Tutto è nato da un’esperienza di volontariato, come ci racconta la donna la cui identità, per ragioni di privacy dei minori di cui si occupa, non possiamo rivelare: “E’ iniziato tutto in maniera molto banale: avevo voglia di dedicare un po’ del mio tempo agli altri e, tra le tante opzioni di volontariato presenti sul nostro territorio, sono venuta a conoscenza de “La Soglia”, associazione che organizza un doposcuola nelle scuole elementari e medie di Cantù”.

La futura mamma affidataria ha iniziato così a seguire i bambini che venivano segnalati come bisognosi di un supporto nei compiti, fino a quando un incontro le ha cambiato la vita: “Ho lavorato per un anno con la stessa bambina e gradualmente sono arrivata alla consapevolezza di essere pronta per un impegno più grande, fino a quando mi hanno proposto di fare un affido residenziale, cioè con un bambino che vive in casa tua in pianta stabile. All’inizio – confessa – mi sono un po’ spaventata, con la consapevolezza che accogliere una persona in casa, inserirla nella tua famiglia, è ben diverso dal dedicarle qualche ora”.

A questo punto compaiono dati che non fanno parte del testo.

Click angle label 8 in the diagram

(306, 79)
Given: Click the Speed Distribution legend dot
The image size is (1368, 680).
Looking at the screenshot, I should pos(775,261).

Per arrivare a questa decisione, non è mancato il sostegno della famiglia: “In questo percorso graduale – racconta la donna -ho coinvolto mio marito, che è stato folgorato anche lui da questa creatura incredibile e ormai siamo una famiglia in tutto, anche se allargata e un bislacca: si parla spesso di due mamme, ed è così, c’è un abuso di genitori, di fratelli, di cugini, ma se si riesce a costruire un equilibrio è meraviglioso”.

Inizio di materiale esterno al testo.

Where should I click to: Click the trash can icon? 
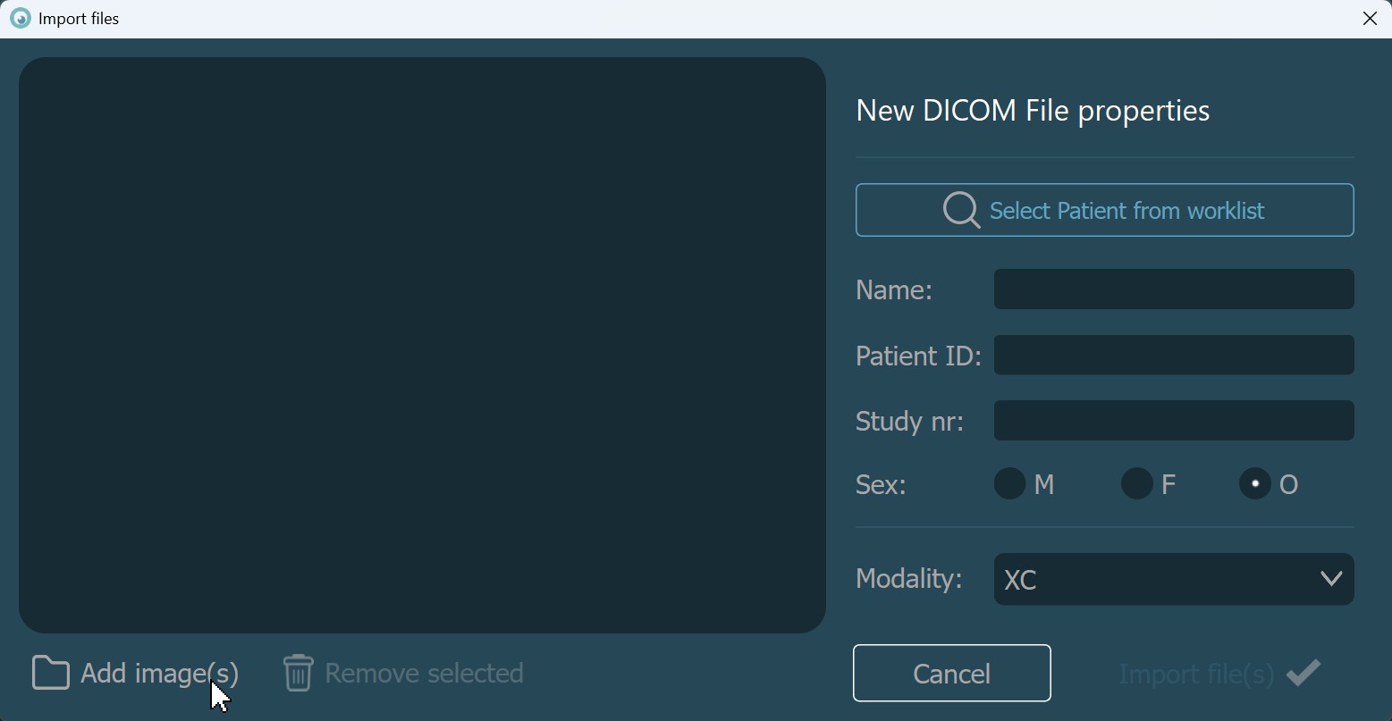[298, 673]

Nella quotidianità, non mancano le fatiche di una mamma che , nel caso sia affidataria, deve saper gestire situazioni ancora più complesse che con i figli naturali: “Ho un figlio mio, oltre alla bambina in affido e ogni giorno vivo questa diversità: dal punto di vista pratico esiste una quotidianità più complessa e, se banalmente devo portare uno dei miei figli a fare una visita medica, o una radiografia, so che per uno dei due darà più complicato, ed è lì che mi accorgo che ci sono differenze nette tra quello che per la legge è tuo figlio e quello che è figlio di qualcun altro”.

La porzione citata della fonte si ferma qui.